I think to remember that a couple of tests required a debugger to catch the stack trace, but apparently that's Linux only: https://github.com/dlang/dmd/blob/master/test/d_do_test.d#L681

marler8997 commented 6 years ago

If I push a change that causes other platforms to fail, it seems that the autotester stops testing the PR all together...

marler8997 commented 6 years ago

@braddr @wilzbach

I've finally been able to reproduce the bug on my macbook.

It appears the segfault only occurs if I use the 2.068.2 compiler. The stack frame for the segfault is as follows:

Obj::term(char const*) + 2285
obj_end(Library*, File*) + 37
tryMain(unsigned long, char const**) + 12066
_start + 203
start + 33

If I upgrade the compiler to the next version 2.069.0 then the problem goes away. Would we be able to upgrade the autotester to this version? If not, maybe we can patch version 2.068.2 with whatever fix went into the next version of dmd? I'm not sure if dlang supports patches to older versions or not.

braddr commented 6 years ago

Not without changing the official minimum compiler for building dmd. That's not my call. Take it back to the community and leadership team. I'm going to resolve this issue as it's not a problem with the tester.

marler8997 commented 6 years ago

Sorry I'm new to the autotester and how things work so I had a few questions. What exactly do you mean when you say "official minimum" compiler? Is that determined by an email between you and the leadership team, or is it published somewhere? In other words, if the leadership team is ready to change the official minimum compiler, how does that decision get published and make it's way to you, the implementor?

The next question I have is how the minimum compiler is defined. Is it defined as a specific set of bits or maybe a major/minor release version? i.e. mabye it's defined as 2.068, so the minimum could mean any version 2.068.x, or maybe it's a specific version of bits on the download page for each platform? Do we support "patches" to the minimum compiler or are their bits forever locked?

Thanks in advance for your help and patience.

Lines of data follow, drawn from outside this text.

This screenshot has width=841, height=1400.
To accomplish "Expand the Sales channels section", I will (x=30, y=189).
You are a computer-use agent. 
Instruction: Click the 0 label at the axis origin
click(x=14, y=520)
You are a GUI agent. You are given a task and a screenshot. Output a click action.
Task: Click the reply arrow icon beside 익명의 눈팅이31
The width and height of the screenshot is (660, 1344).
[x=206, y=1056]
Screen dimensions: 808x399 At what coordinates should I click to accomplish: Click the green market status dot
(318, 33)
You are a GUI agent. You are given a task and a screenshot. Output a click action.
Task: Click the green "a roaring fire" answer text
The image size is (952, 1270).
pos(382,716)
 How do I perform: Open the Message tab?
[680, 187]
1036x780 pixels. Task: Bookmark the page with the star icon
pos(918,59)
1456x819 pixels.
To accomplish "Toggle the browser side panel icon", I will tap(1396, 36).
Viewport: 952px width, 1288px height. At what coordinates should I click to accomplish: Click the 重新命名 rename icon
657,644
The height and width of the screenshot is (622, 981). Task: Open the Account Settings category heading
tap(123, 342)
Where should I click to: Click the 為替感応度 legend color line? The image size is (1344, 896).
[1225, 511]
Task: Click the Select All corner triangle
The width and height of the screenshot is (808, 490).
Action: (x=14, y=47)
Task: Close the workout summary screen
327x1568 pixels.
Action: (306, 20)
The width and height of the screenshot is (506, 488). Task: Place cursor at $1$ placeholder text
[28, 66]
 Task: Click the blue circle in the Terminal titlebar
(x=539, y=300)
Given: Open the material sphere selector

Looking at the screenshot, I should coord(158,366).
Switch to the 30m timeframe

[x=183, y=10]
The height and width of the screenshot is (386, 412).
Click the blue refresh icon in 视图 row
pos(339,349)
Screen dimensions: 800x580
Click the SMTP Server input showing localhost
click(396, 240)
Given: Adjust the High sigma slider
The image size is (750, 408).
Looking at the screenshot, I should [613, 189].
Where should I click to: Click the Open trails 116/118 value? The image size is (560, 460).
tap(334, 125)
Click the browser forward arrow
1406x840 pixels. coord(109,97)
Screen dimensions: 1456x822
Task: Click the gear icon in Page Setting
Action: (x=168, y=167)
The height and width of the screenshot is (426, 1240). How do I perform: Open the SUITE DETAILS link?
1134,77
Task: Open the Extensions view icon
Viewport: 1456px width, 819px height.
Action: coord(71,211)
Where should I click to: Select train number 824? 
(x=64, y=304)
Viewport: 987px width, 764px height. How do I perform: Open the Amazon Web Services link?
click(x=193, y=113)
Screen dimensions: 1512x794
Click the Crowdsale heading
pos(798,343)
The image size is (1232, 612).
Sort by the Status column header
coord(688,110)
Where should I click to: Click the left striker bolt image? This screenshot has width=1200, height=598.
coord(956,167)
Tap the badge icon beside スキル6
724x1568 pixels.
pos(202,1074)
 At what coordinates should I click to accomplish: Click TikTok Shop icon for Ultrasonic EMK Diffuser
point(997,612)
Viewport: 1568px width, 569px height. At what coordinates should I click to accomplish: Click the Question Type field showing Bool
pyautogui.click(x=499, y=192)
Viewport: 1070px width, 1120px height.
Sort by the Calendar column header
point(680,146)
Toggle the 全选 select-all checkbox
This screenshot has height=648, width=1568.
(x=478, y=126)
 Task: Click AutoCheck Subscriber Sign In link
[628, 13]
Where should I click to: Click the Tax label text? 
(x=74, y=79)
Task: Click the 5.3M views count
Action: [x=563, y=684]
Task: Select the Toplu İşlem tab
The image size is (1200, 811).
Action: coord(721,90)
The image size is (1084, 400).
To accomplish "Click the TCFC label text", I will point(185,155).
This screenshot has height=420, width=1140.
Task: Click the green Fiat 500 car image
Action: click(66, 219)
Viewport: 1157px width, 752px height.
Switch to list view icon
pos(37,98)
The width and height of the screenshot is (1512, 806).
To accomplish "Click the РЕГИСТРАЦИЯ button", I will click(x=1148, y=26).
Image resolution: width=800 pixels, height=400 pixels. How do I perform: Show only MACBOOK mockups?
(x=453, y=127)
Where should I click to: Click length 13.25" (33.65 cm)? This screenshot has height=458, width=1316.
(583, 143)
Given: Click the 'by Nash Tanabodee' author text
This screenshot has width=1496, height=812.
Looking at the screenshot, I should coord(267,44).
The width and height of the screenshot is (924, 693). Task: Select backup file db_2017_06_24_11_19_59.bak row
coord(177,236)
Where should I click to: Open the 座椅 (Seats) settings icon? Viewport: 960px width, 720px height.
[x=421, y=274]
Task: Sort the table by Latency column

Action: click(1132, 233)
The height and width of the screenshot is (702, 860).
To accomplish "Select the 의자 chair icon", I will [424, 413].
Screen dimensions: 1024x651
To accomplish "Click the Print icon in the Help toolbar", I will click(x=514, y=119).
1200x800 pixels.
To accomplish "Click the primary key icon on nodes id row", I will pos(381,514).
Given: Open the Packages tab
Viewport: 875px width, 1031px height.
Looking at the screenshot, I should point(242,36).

marler8997 commented 6 years ago

Since the same seg fault appears to be happening on 2 PR's now it's making me think that it's unlikely this bug has been in the autotester for a long time. @braddr , do you recall how long the autotester has been using it's current version of the 2.068.2 compiler? Has it been updated or modified recently?

braddr commented 6 years ago

many years.

marler8997 commented 6 years ago

Did you have a second to answer the other questions as well @braddr ?

braddr commented 6 years ago

I don't know where it's documented these days, but the version required to be able to bootstrap dmd. See also a recent thread on the forums about this exact topic. ANY change of version, regardless of the nuances of which component of the version number matters here. I'm in no way saying it can't be changed, just that changing it on the auto-tester fleet is the very last and probably easiest step.

marler8997 commented 6 years ago

cool thanks for the info. It sounds like in the future that dmd-cxx will likely be the long term bootstrap compiler. Anyway, I've got a workaround for my PR but this segfault is affecting another PR so well see if they can find a workaround as well, or if they'll have to wait till we bump the minimum version again.